By windowing, I prefer to the params
In the past, windowing is done in the worker. Worker will window each posting list and return it. This is very efficient.
However, with filters, we can no longer do that it seems. The main reason is that windowing has to take place after filter. But filtering can involve multiple predicates, and has to be done in a centralized way.
Say you are at the friend predicate. You have a set of source UIDs,
S, you want the friends of these UIDs, with some filters and windowing.
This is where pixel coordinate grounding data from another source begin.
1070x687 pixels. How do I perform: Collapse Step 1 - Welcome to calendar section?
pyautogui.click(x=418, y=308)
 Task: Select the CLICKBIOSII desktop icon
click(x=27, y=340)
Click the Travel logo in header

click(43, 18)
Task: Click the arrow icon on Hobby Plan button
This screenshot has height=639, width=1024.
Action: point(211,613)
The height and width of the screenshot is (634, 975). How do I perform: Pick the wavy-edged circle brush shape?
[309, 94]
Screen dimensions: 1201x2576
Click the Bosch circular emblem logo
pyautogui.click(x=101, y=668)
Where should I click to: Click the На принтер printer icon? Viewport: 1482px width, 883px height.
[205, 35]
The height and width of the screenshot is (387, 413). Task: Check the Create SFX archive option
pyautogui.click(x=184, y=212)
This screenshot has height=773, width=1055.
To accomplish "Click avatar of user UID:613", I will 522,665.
For each source UID, you first get its friends. Then we union across all friends to get
sorted which is a sorted list of unique UIDs that are friends of some element in
Next, we apply filter to
sorted and get a new
sorted list. Now, we want to apply windowing per element in
S. What is the best way to do it? Per element in
S, we need to intersect its friend UIDs with the new
sorted, and then apply the windowing. And then we need to merge these sorted lists (after windowing) yet again before we fan out with a
processGraph call for child predicates.
(If there is no filtering and/or no windowing, some of these must be skipped.)
All the above work seems necessary. The question is: Now that we have done all these filtering and windowing, should we store the results? The answer seems yes to me.
Here is an alternative. Do this in post-traversal or pre-traversal. We just store
sorted in the subgraph. Recall this is the list of filtered and windowed destination UIDs. In post-traversal / pre-traversal, before we output these results per element in
S, we will intersect
sorted to apply windowing and filtering.
This doesn’t sound so great because (1) building the intermediate results can actually free up memory if the windowing / filtering discards a lot of items and (2) the work has to be done anyway, why not store it and discard the original
task.Result and (3) currently pre-traversal and post-traversal both exist and this logic has to be duplicated in both.
What do you all think? @core-devs Thanks.